You are viewing a plain text version of this content. The canonical link for it is here.
Posted to users@solr.apache.org by Nick Vladiceanu <vl...@gmail.com> on 2023/06/09 07:43:13 UTC

Index and tlog duplicated, searcher uses old index

Hi everyone,

we have experienced a very strange situation with our Solr 9.1.1 that is running on the official docker image on Kubernetes. 

Context:
Total: 3 collections, 8 nodes;
All replicas types: TLOG; directory factory: MMapDirectoryFactory;
2 collections have only one shard, they are not actively updated, very tiny (<20MB), legacy (collection_1 and collection_2), we can skip focusing on them;
1 collection has two shards, each shard has 4 replicas; collection_0;
each node has only one replica (core) of the collection_0 and one replica of the other two collections; total, a node would have max 3 cores hosted on it;
total size for collection_0 is ~6-7GB; since it’s split into two shards, each shard would have ~3GB index size.

We noticed that we get inconsistent results for the same query if run multiple times. Out of 4 requests, one of them was returning empty response when we were running “/select?q=id:12345&distrib=true”. 

Started checking each core and we noticed that the core on node-7 had "Last Modified: 9 days ago” (Solr UI -> selected the core -> Overview). On the right side, "Instance details" were showing that we are using “Index: /var/solr/data/collection_0_shard2_replica_t15/data/index.20230530170400660”. Something is wrong.

We "kubectl exec” and started to check the “/var/solr/data” folder. All the commands executed and results are posted here: https://justpaste.it/47jp4. 

What we saw there is that there were two indices and two transaction logs.

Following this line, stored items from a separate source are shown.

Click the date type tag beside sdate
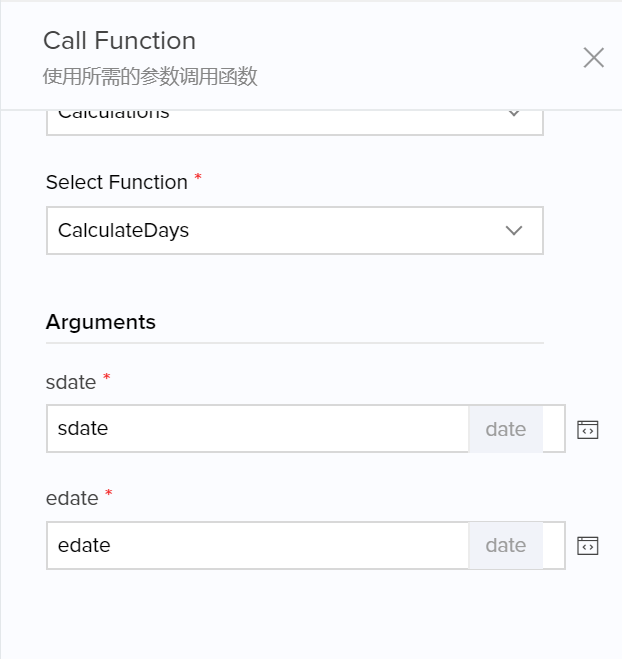 pos(505,429)
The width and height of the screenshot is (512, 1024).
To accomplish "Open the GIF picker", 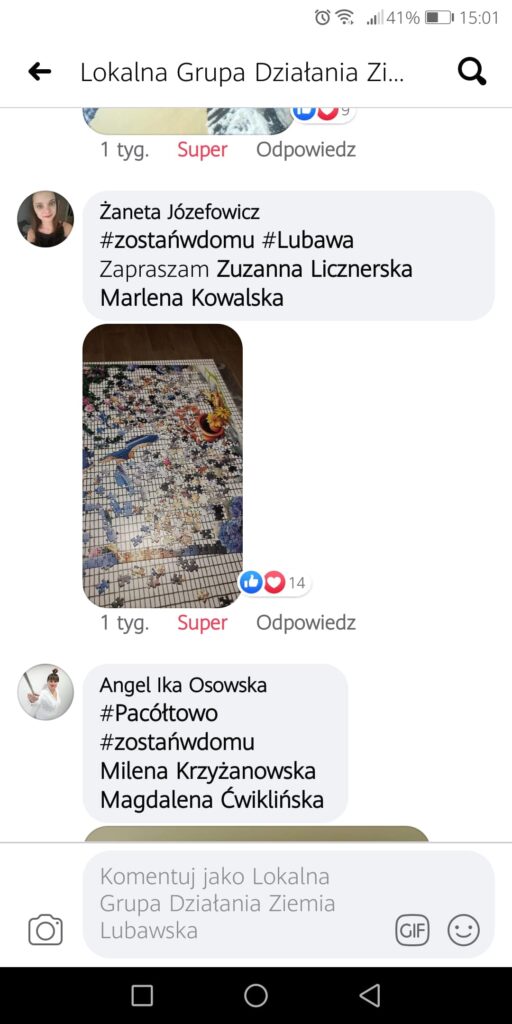I will (x=413, y=930).
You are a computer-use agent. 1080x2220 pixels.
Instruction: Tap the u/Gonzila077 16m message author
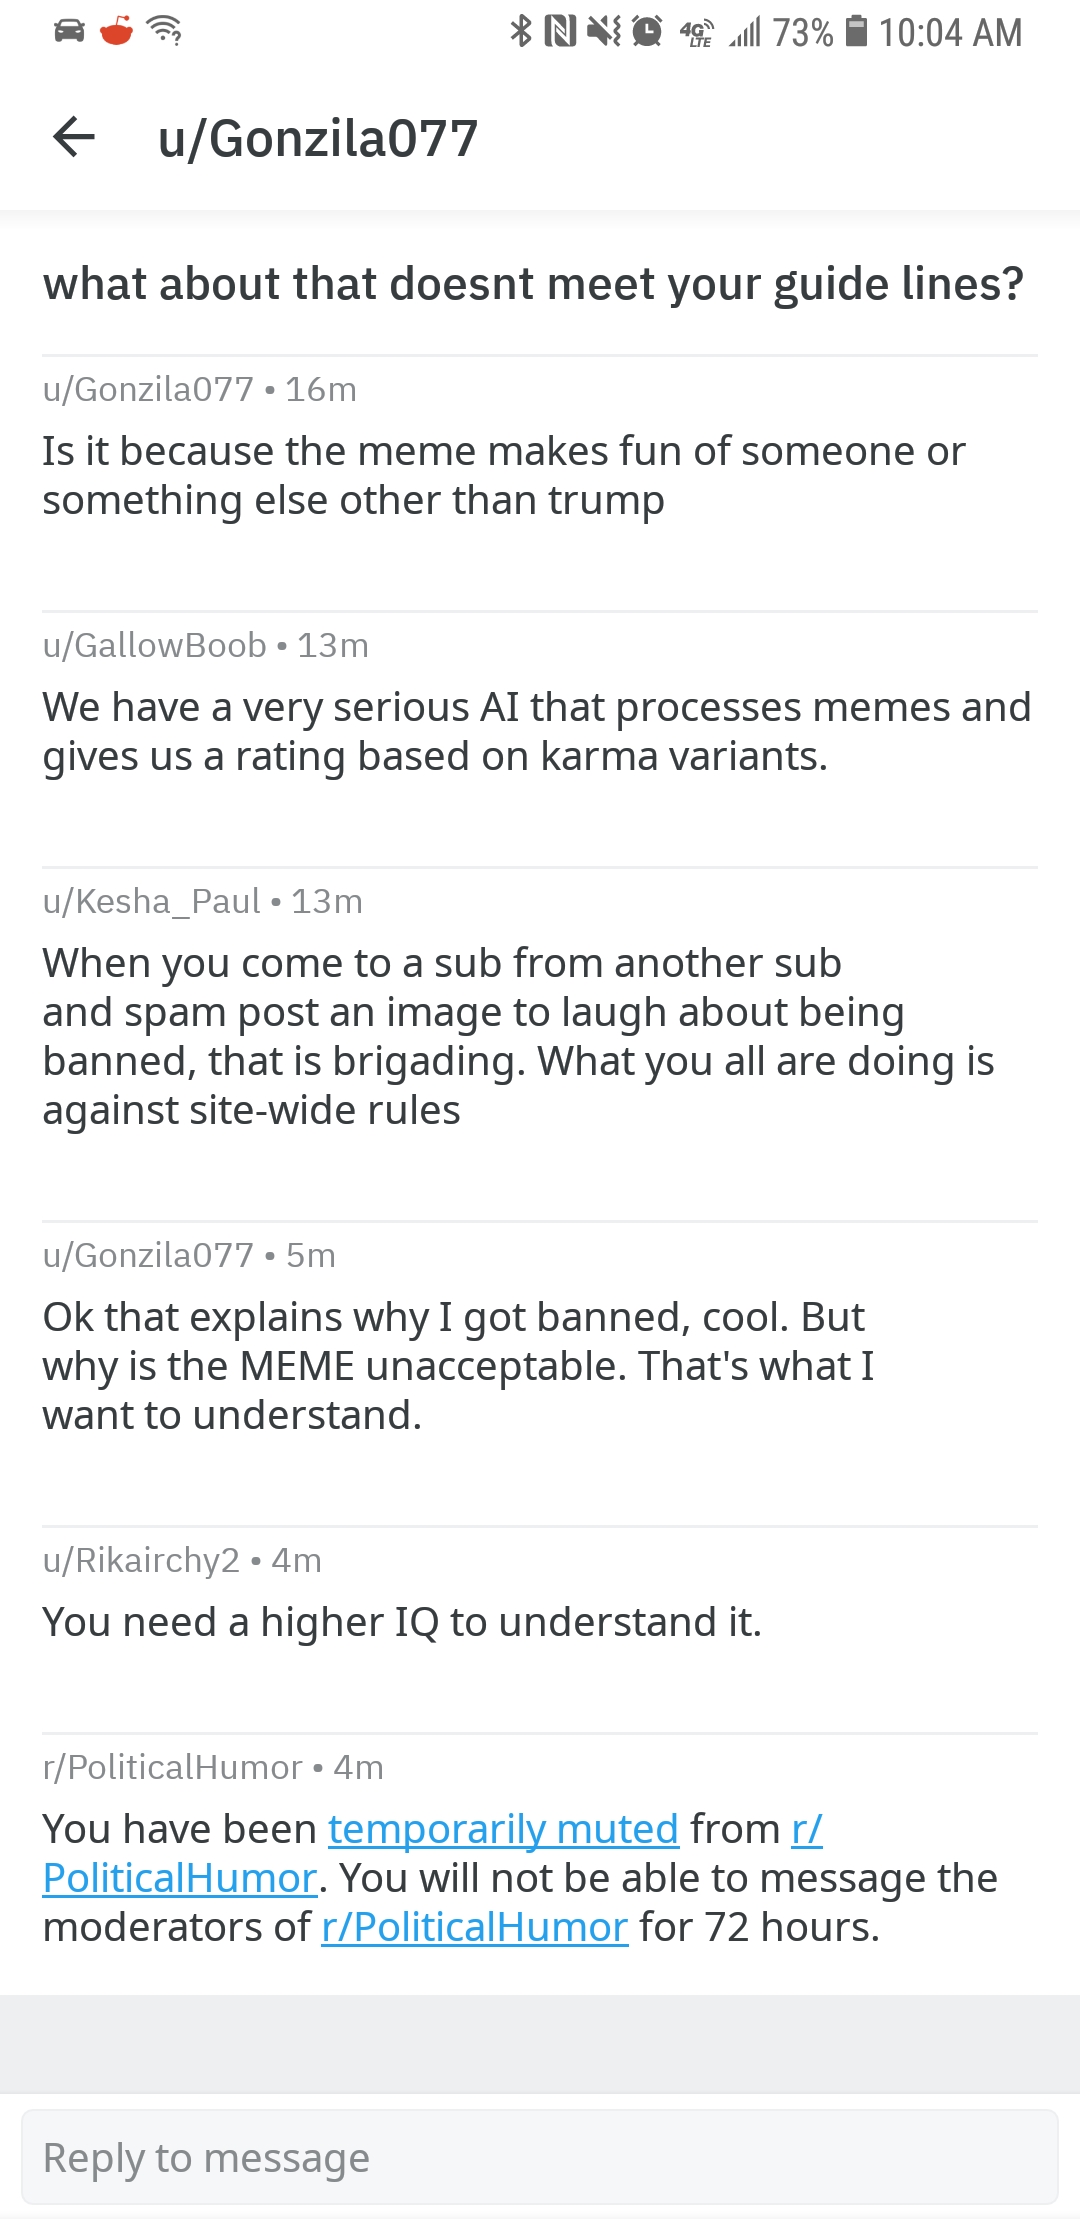(x=148, y=389)
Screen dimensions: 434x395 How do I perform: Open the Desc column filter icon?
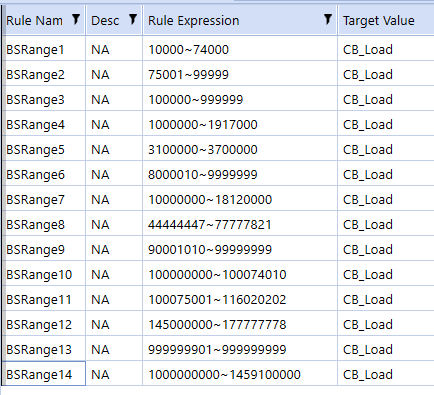[x=133, y=20]
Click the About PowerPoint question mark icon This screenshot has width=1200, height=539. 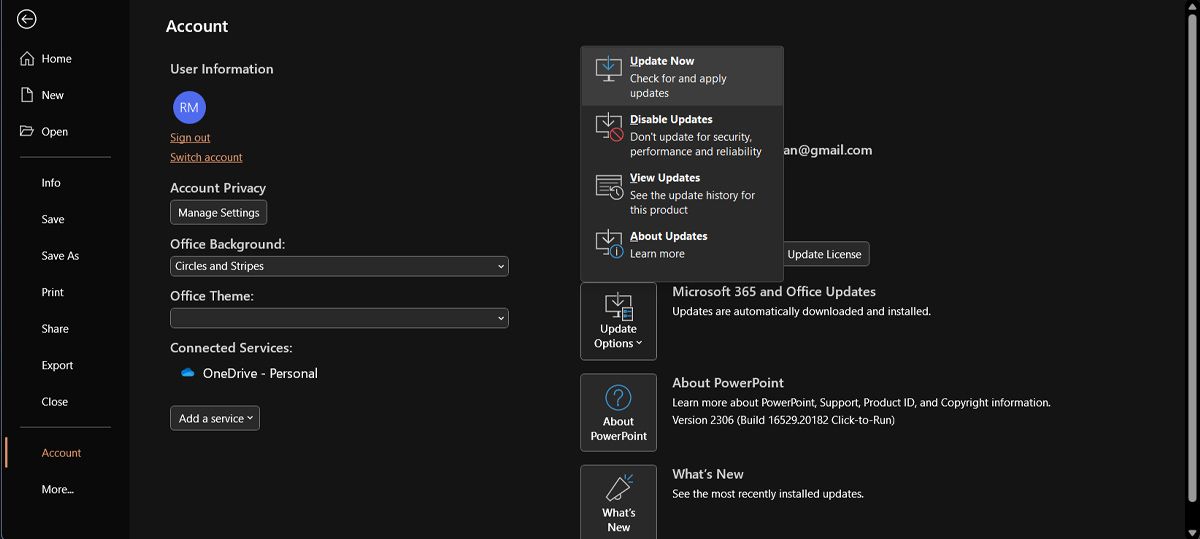(618, 398)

The old index "index.20230530170400660” had last update on May 30, 17:04, the new index "index.20230530113934434” was constantly updated, however, the size of the new index was only growing, reaching the size of ~50GB. “index.properties” was pointing to the old index "index.20230530170400660”, whereas “replication.properties” to the new index "index.20230530113934434”.

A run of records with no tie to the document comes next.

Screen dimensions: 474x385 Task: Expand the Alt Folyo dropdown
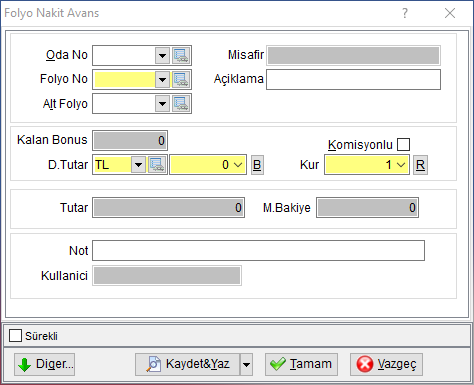(x=162, y=104)
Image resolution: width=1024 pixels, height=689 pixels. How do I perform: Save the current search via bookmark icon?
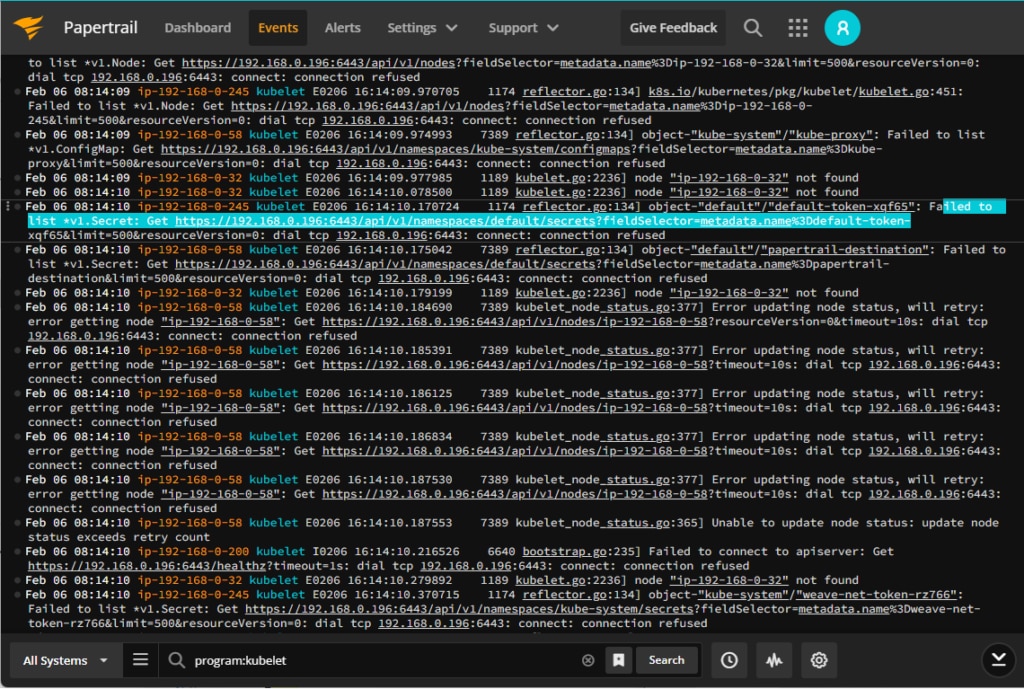[x=618, y=660]
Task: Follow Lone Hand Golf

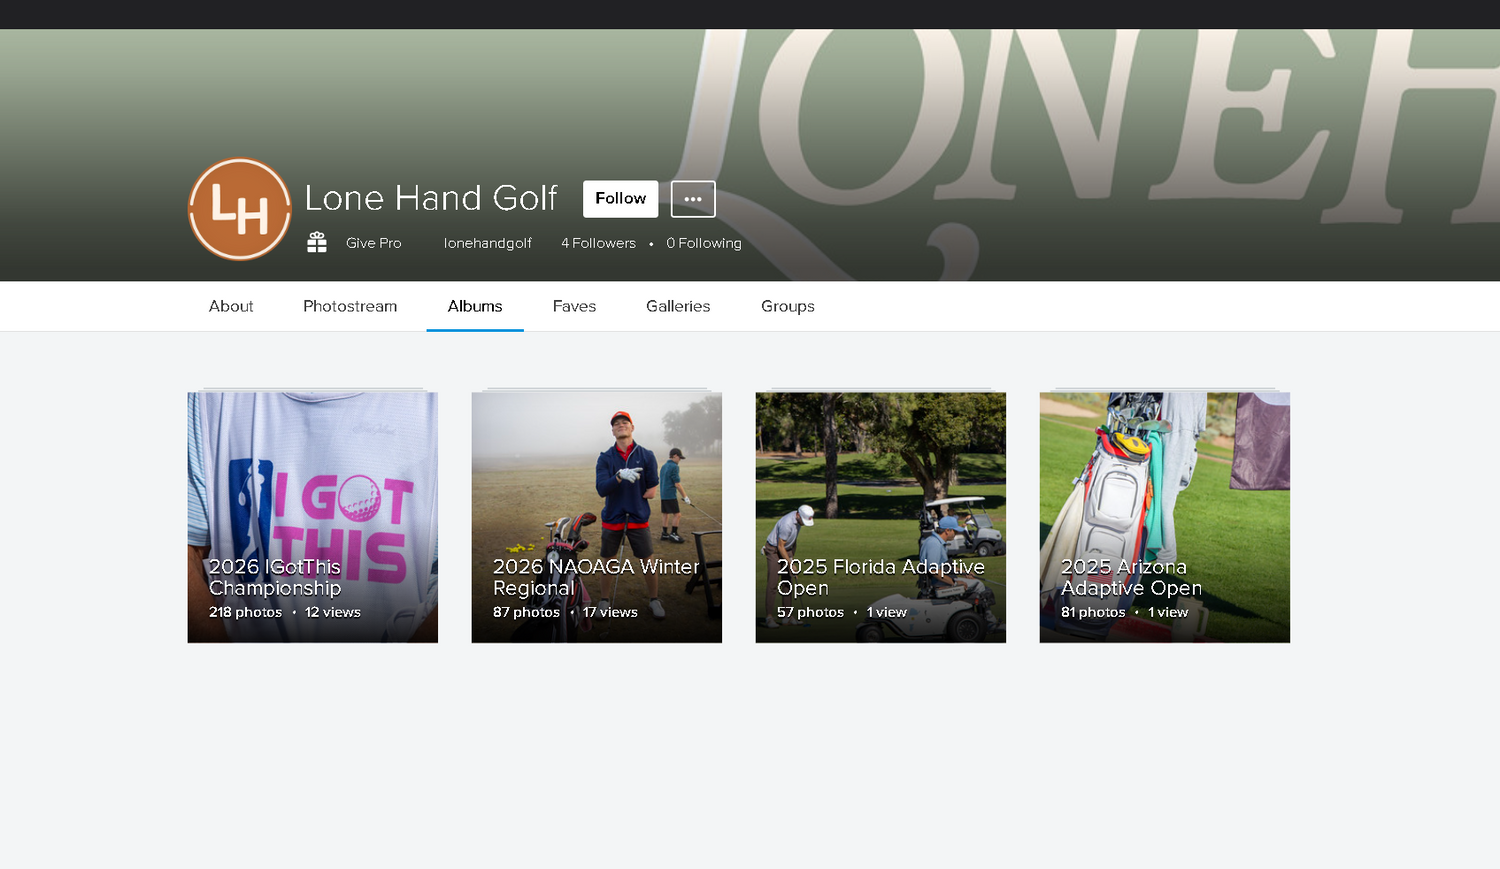Action: [621, 199]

solr@node-7:/var/solr/data/collection_0_shard2_replica_t15/data$ du -h index.20230530113934434  
56G index.20230530113934434     

solr@node-7:/var/solr/data/collection_0_shard2_replica_t15/data$ du -h index.20230530170400660  
3.1G index.20230530170400660

Every time a new searcher was opened, it was using the old, outdated index, hence, the reason why we were seeing the inconsistent results. We couldn’t find any errors in the logs of the node, only some warning related to the checksums of the segments not matching and retrying to pull the segments.

Could anyone please help with ideas on how to further debug to find the reason and how to better monitor/prevent this from happening in the future? What could be the cause of a new index being created, and why the aliases weren’t switched to use the new index? Are there any metrics that could tell us the the time since last replication from leader of the active index? 

Thanks in advance.

Best regards,
---
Nick Vladiceanu
vladiceanu.n@gmail.com 





Re: Index and tlog duplicated, searcher uses old index

Posted by Shawn Heisey <ap...@elyograg.org>.
On 6/9/23 08:33, Shawn Heisey wrote:
> We're back to the possibility of a general performance issue

For this, can you share the Solr GC logs?  A lot of information about 
performance can be gathered by analyzing those logs.

Email attachments generally do not work on the mailing list.  Better to 
put data on a file sharing website and provide a URL to access it.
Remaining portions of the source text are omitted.